The greatest geek who ever lived was born 161 years ago today. While he was alive, Tesla’s advancements were frequently and famously attributed to others. But history has shown us the magnitude of his work, a sentiment best expressed by Fiorello LaGuardia’s eulogy: “Tesla is not really dead. Only his poor wasted body has been stilled. The real, the important part of Tesla lives in his achievement which is great, almost beyond calculation, an integral part of our civilization, of our daily lives.” Thanks for everything, Nikola Tesla, and Happy Birthday!

1. On gender equality:

“But the female mind has demonstrated a capacity for all the mental acquirements and achievements of men, and as generations ensue that capacity will be expanded; the average woman will be as well educated as the average man, and then better educated, for the dormant faculties of her brain will be stimulated to an activity that will be all the more intense and powerful because of centuries of repose. Woman will ignore precedent and startle civilization with their progress.”

From a 1926 interview by John B. Kennedy, “When Woman Is Boss."

2. On being American:

“...the papers, which thirty years ago conferred upon me the honor of American citizenship, are always kept in a safe, while my orders, diplomas, degrees, gold medals and other distinctions are packed away in old trunks.”

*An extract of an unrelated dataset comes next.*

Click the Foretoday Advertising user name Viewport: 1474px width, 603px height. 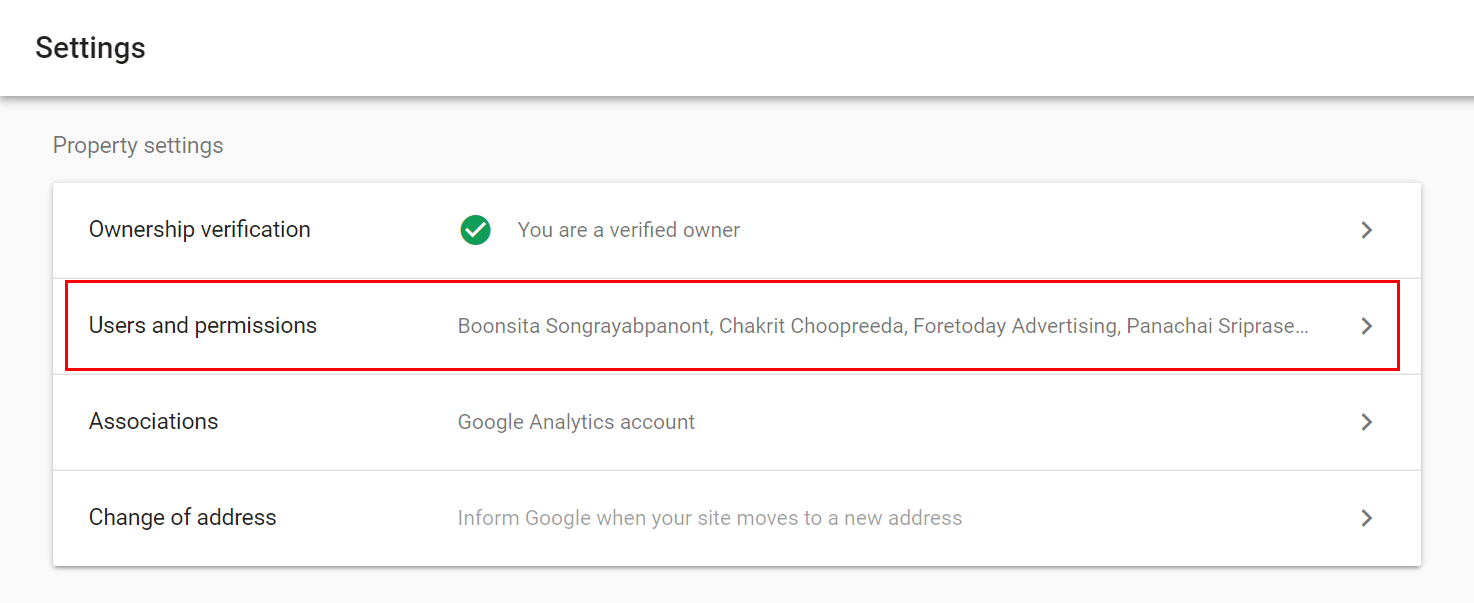pyautogui.click(x=1014, y=326)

From “My Inventions V – The Magnifying Transmitter," 1919.

3. On being Serbian:

“There is something within me that might be illusion as it is often case with young delighted people, but if I would be fortunate to achieve some of my ideals, it would be on the behalf of the whole of humanity. If those hopes would become fulfilled, the most exciting thought would be that it is a deed of a Serb.”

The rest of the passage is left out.